2. Don’t be afraid to admit that you are wrong

No need to be ashamed of projections, after all, this is a natural way in which our psyche tries to protect us. It is far more important to admit that we could be wrong. If you realized that you were angry at your woman for no reason, tell her about it and explain what caused your reaction. With the help of sincerity, you can correct the negative effect of the projection.

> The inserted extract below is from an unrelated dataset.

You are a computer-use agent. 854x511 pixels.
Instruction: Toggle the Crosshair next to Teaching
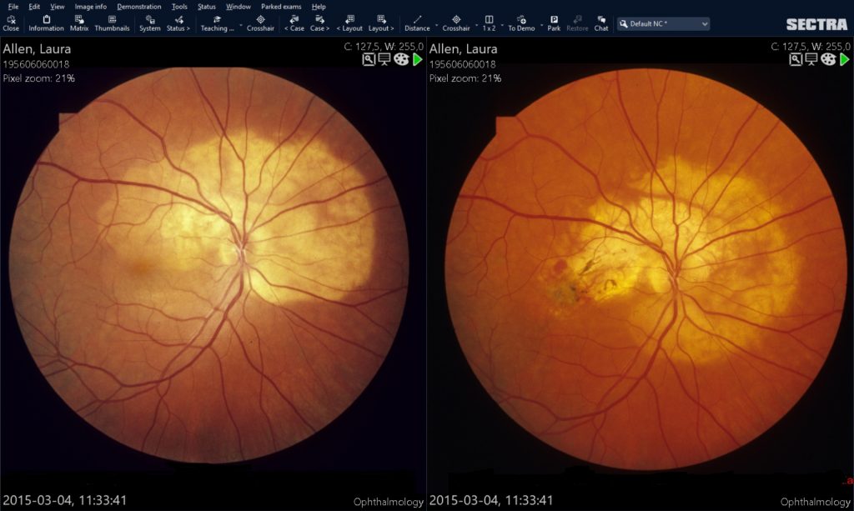click(x=260, y=23)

3. Accept yourself as you are

How to stop projecting? As soon as we gain enough dignity and self-esteem to fully accept ourselves, we can attract a woman who fully accepts herself. However, we can’t immediately attract the perfect partner since often attract the one who mirrors the problems that we recently “cleaned up.” Another soul will attract us to their life because we are advanced enough in the game to lend a helping hand on the unevenness of life.

4. Ask questions

We live at a fast pace and talk a lot. Such communication is a good ground for projections: we don’t always have time to realize what our partners say, but we quickly respond. If the conversation is about a topic that is sensitive to you or your partner, it is especially important to ask questions. For example, your woman is late from work. Maybe an urgent task fell on her, her boss didn’t let her go, and so on. Ask her about it. So you not only clarify the situation but also demonstrate your participation in her life.

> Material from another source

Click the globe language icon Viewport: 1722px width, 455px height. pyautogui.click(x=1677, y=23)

5. Develop wisdom in yourself

This is how to stop projecting onto others. As we get to know each other, it becomes easier for us to understand where the borders go, what sharp corners should be avoided so as not to provoke a conflict. Such caution doesn’t humiliate us, but, on the contrary, demonstrates our maturity in relationships. Ultimately, the main thing is our desire to know our partners as they are and love them even more.

The ability to project or transfer one’s feelings to people around develops in a person from early childhood. And on the one hand, there is nothing wrong with it. With its help, the consciousness is trying to protect us from psychological trauma. But on the other hand, this ability makes it difficult to soberly assess the current situation, to see, and correct shortcomings. So, you need to work on it.